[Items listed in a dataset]
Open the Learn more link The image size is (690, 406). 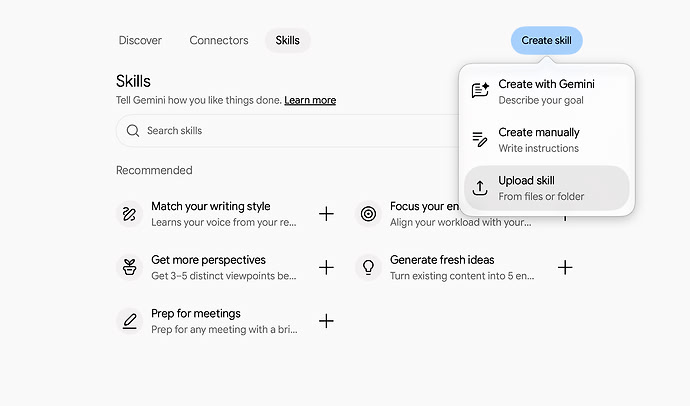pos(310,100)
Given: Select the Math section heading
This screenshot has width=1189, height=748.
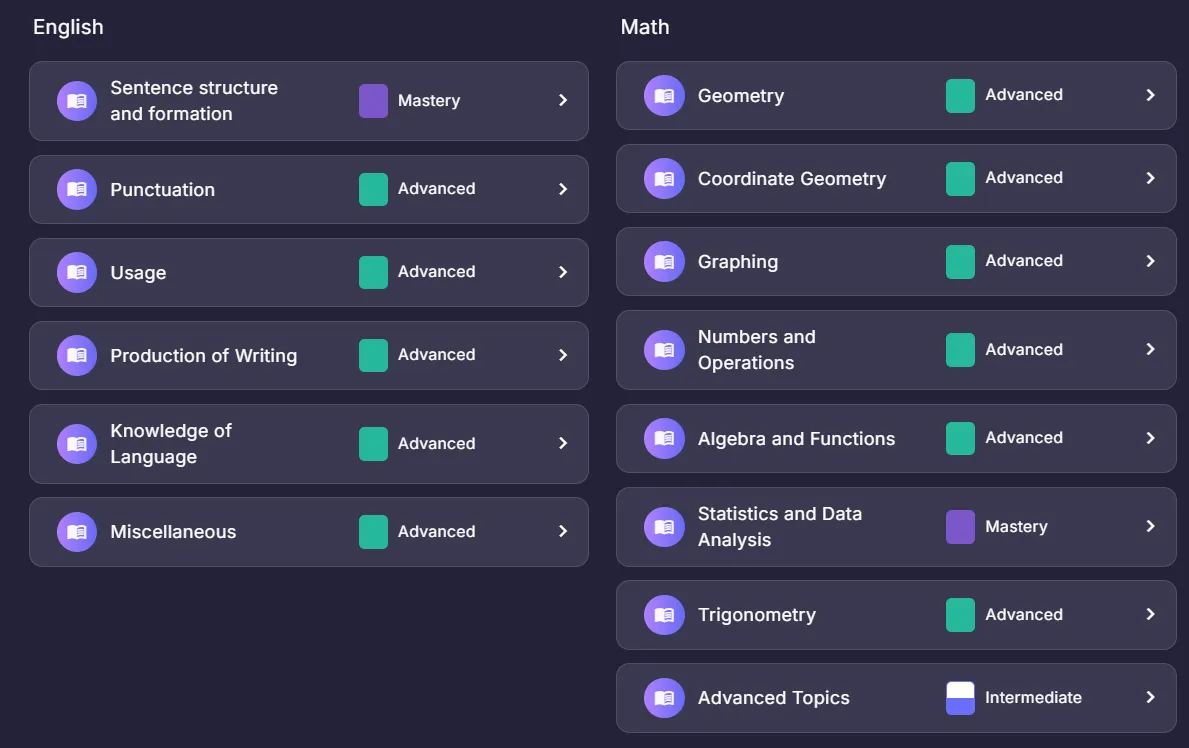Looking at the screenshot, I should (645, 27).
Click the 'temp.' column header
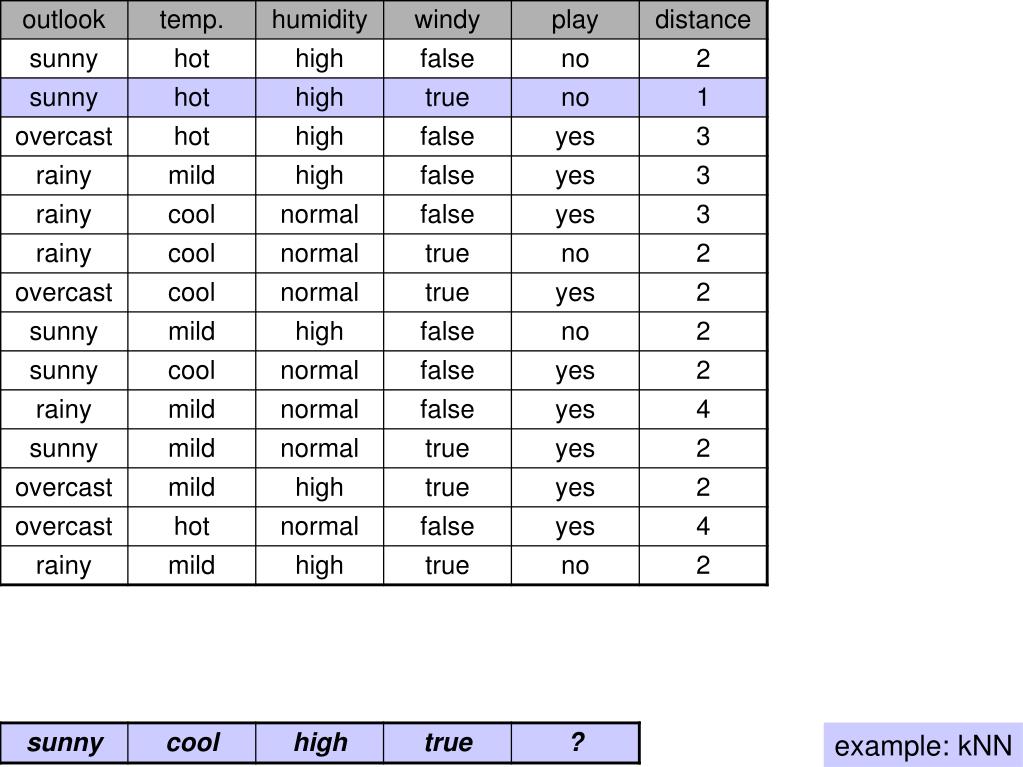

* _Exercise brief_
Would you transcribe exactly, and only, the lines from the one containing "Given: Select the Math section heading" through the last line of the records above, both included, leaving out the pictures?

* _Solution to this exercise_
Given: Select the Math section heading
This screenshot has width=1189, height=748.
Looking at the screenshot, I should (645, 27).
Click the 'temp.' column header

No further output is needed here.